Listed records Start Marker

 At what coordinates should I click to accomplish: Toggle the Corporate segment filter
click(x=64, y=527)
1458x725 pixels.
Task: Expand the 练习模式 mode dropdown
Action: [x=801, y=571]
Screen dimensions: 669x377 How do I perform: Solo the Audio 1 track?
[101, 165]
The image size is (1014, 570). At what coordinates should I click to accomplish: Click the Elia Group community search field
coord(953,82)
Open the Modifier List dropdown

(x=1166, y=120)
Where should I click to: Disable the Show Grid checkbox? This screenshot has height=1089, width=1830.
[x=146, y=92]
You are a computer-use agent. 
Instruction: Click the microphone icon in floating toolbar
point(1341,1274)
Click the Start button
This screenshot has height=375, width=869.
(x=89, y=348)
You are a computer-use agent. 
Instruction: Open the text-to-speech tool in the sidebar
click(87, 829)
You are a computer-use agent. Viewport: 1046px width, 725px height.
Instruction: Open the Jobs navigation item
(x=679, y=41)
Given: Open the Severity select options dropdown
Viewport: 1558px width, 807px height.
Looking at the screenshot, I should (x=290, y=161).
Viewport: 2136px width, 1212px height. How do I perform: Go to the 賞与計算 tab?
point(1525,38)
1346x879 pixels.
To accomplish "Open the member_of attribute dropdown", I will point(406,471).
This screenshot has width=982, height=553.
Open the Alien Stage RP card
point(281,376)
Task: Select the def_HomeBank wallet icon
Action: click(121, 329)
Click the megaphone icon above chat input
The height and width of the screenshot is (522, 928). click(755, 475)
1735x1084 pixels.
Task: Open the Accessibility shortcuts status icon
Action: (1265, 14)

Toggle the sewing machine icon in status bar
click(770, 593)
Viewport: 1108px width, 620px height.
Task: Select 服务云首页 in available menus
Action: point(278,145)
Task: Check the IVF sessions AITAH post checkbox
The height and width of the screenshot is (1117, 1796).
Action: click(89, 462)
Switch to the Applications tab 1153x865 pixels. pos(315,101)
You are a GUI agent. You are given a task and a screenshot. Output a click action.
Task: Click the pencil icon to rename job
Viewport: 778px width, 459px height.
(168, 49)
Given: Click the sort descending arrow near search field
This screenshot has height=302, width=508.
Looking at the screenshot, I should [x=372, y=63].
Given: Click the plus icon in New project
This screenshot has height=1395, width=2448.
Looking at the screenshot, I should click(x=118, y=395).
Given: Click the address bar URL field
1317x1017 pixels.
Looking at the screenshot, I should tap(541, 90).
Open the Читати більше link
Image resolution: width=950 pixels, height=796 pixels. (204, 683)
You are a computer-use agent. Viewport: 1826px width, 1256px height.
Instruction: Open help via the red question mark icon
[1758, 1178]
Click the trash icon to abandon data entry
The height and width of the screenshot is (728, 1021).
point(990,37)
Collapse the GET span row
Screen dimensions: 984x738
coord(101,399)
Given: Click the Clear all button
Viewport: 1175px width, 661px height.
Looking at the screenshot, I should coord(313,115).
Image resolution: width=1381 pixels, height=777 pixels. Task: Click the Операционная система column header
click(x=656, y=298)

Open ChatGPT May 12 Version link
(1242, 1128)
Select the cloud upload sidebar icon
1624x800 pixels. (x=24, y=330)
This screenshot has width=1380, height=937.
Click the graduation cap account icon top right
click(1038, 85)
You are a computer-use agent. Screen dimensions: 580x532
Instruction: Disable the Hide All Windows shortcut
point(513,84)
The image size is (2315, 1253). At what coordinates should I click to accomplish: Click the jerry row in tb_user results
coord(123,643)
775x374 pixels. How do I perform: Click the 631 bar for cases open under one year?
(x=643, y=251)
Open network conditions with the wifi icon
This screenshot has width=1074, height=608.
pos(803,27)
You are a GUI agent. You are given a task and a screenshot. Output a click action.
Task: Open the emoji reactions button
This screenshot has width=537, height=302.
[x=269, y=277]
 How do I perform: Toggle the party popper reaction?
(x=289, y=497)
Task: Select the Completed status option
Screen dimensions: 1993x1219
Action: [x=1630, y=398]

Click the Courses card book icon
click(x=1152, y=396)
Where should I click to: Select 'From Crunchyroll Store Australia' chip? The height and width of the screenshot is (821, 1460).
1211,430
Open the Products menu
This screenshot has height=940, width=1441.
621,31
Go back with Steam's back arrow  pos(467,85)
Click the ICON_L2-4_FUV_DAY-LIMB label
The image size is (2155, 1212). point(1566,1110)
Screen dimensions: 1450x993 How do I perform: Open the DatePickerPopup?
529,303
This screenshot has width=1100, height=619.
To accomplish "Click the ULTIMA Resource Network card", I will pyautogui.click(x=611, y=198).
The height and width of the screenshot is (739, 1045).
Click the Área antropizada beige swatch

Listed records End Marker

Work item:
Copy the entries above exactly, leaving none out.

Response to the task:
 At what coordinates should I click to accomplish: Toggle the Corporate segment filter
click(x=64, y=527)
1458x725 pixels.
Task: Expand the 练习模式 mode dropdown
Action: [x=801, y=571]
Screen dimensions: 669x377 How do I perform: Solo the Audio 1 track?
[101, 165]
The image size is (1014, 570). At what coordinates should I click to accomplish: Click the Elia Group community search field
coord(953,82)
Open the Modifier List dropdown

(x=1166, y=120)
Where should I click to: Disable the Show Grid checkbox? This screenshot has height=1089, width=1830.
[x=146, y=92]
You are a computer-use agent. 
Instruction: Click the microphone icon in floating toolbar
point(1341,1274)
Click the Start button
This screenshot has height=375, width=869.
(x=89, y=348)
You are a computer-use agent. 
Instruction: Open the text-to-speech tool in the sidebar
click(87, 829)
You are a computer-use agent. Viewport: 1046px width, 725px height.
Instruction: Open the Jobs navigation item
(x=679, y=41)
Given: Open the Severity select options dropdown
Viewport: 1558px width, 807px height.
Looking at the screenshot, I should (x=290, y=161).
Viewport: 2136px width, 1212px height. How do I perform: Go to the 賞与計算 tab?
point(1525,38)
1346x879 pixels.
To accomplish "Open the member_of attribute dropdown", I will point(406,471).
This screenshot has width=982, height=553.
Open the Alien Stage RP card
point(281,376)
Task: Select the def_HomeBank wallet icon
Action: click(121, 329)
Click the megaphone icon above chat input
The height and width of the screenshot is (522, 928). click(755, 475)
1735x1084 pixels.
Task: Open the Accessibility shortcuts status icon
Action: (1265, 14)

Toggle the sewing machine icon in status bar
click(770, 593)
Viewport: 1108px width, 620px height.
Task: Select 服务云首页 in available menus
Action: point(278,145)
Task: Check the IVF sessions AITAH post checkbox
The height and width of the screenshot is (1117, 1796).
Action: click(89, 462)
Switch to the Applications tab 1153x865 pixels. pos(315,101)
You are a GUI agent. You are given a task and a screenshot. Output a click action.
Task: Click the pencil icon to rename job
Viewport: 778px width, 459px height.
(168, 49)
Given: Click the sort descending arrow near search field
This screenshot has height=302, width=508.
Looking at the screenshot, I should [x=372, y=63].
Given: Click the plus icon in New project
This screenshot has height=1395, width=2448.
Looking at the screenshot, I should click(x=118, y=395).
Given: Click the address bar URL field
1317x1017 pixels.
Looking at the screenshot, I should tap(541, 90).
Open the Читати більше link
Image resolution: width=950 pixels, height=796 pixels. (204, 683)
You are a computer-use agent. Viewport: 1826px width, 1256px height.
Instruction: Open help via the red question mark icon
[1758, 1178]
Click the trash icon to abandon data entry
The height and width of the screenshot is (728, 1021).
point(990,37)
Collapse the GET span row
Screen dimensions: 984x738
coord(101,399)
Given: Click the Clear all button
Viewport: 1175px width, 661px height.
Looking at the screenshot, I should coord(313,115).
Image resolution: width=1381 pixels, height=777 pixels. Task: Click the Операционная система column header
click(x=656, y=298)

Open ChatGPT May 12 Version link
(1242, 1128)
Select the cloud upload sidebar icon
1624x800 pixels. (x=24, y=330)
This screenshot has width=1380, height=937.
Click the graduation cap account icon top right
click(1038, 85)
You are a computer-use agent. Screen dimensions: 580x532
Instruction: Disable the Hide All Windows shortcut
point(513,84)
The image size is (2315, 1253). At what coordinates should I click to accomplish: Click the jerry row in tb_user results
coord(123,643)
775x374 pixels. How do I perform: Click the 631 bar for cases open under one year?
(x=643, y=251)
Open network conditions with the wifi icon
This screenshot has width=1074, height=608.
pos(803,27)
You are a GUI agent. You are given a task and a screenshot. Output a click action.
Task: Open the emoji reactions button
This screenshot has width=537, height=302.
[x=269, y=277]
 How do I perform: Toggle the party popper reaction?
(x=289, y=497)
Task: Select the Completed status option
Screen dimensions: 1993x1219
Action: [x=1630, y=398]

Click the Courses card book icon
click(x=1152, y=396)
Where should I click to: Select 'From Crunchyroll Store Australia' chip? The height and width of the screenshot is (821, 1460).
1211,430
Open the Products menu
This screenshot has height=940, width=1441.
621,31
Go back with Steam's back arrow  pos(467,85)
Click the ICON_L2-4_FUV_DAY-LIMB label
The image size is (2155, 1212). point(1566,1110)
Screen dimensions: 1450x993 How do I perform: Open the DatePickerPopup?
529,303
This screenshot has width=1100, height=619.
To accomplish "Click the ULTIMA Resource Network card", I will pyautogui.click(x=611, y=198).
The height and width of the screenshot is (739, 1045).
Click the Área antropizada beige swatch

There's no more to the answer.